Saved data entries

- - - - - - -

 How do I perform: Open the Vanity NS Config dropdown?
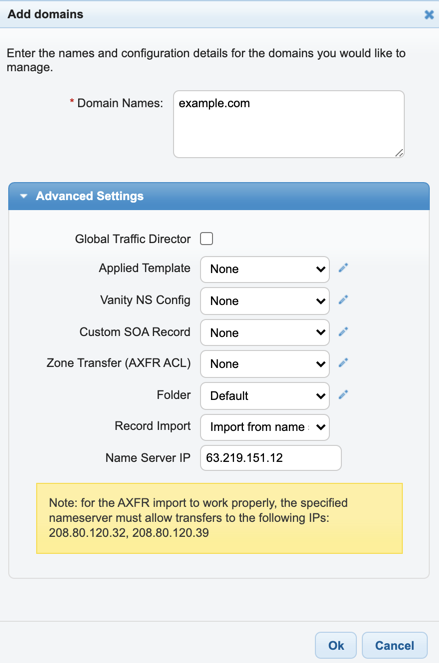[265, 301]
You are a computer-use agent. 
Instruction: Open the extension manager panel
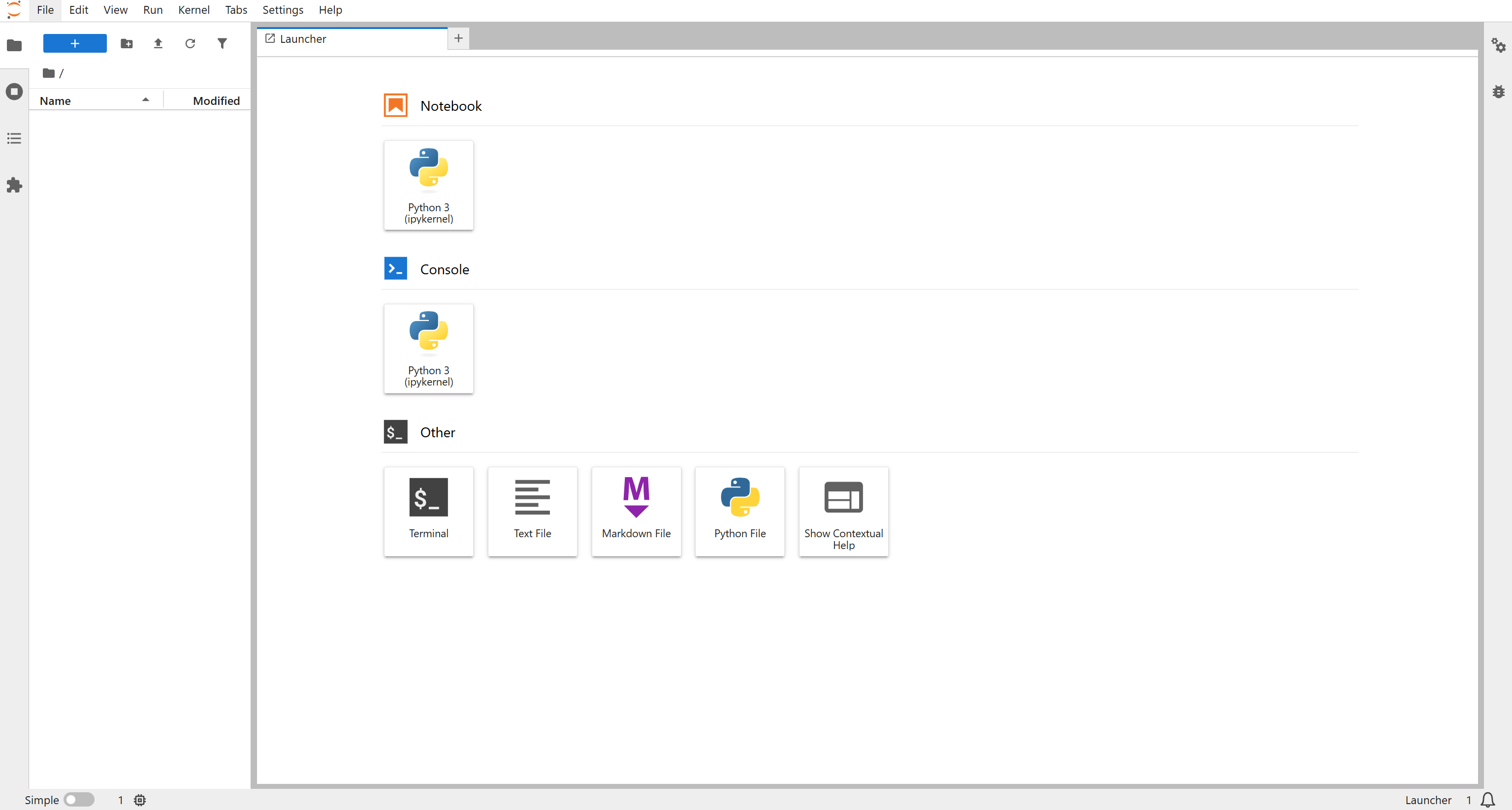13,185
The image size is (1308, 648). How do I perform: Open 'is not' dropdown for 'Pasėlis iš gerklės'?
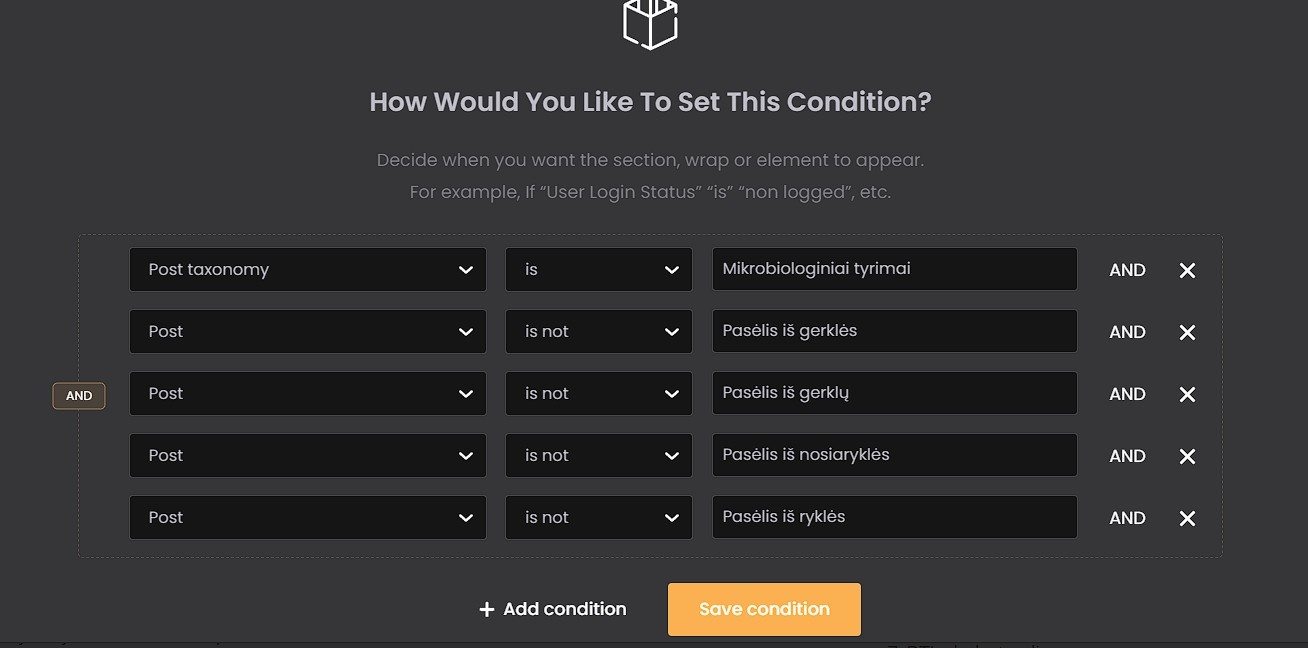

- - - - - - -

→ TO BE DONE:
Please replace every "perform" in the listing with "carry out" and give the listing back otherwise unchanged, without the pictures.

→ RESULT:
 How do I carry out: Open the Vanity NS Config dropdown?
[265, 301]
You are a computer-use agent. 
Instruction: Open the extension manager panel
13,185
The image size is (1308, 648). How do I carry out: Open 'is not' dropdown for 'Pasėlis iš gerklės'?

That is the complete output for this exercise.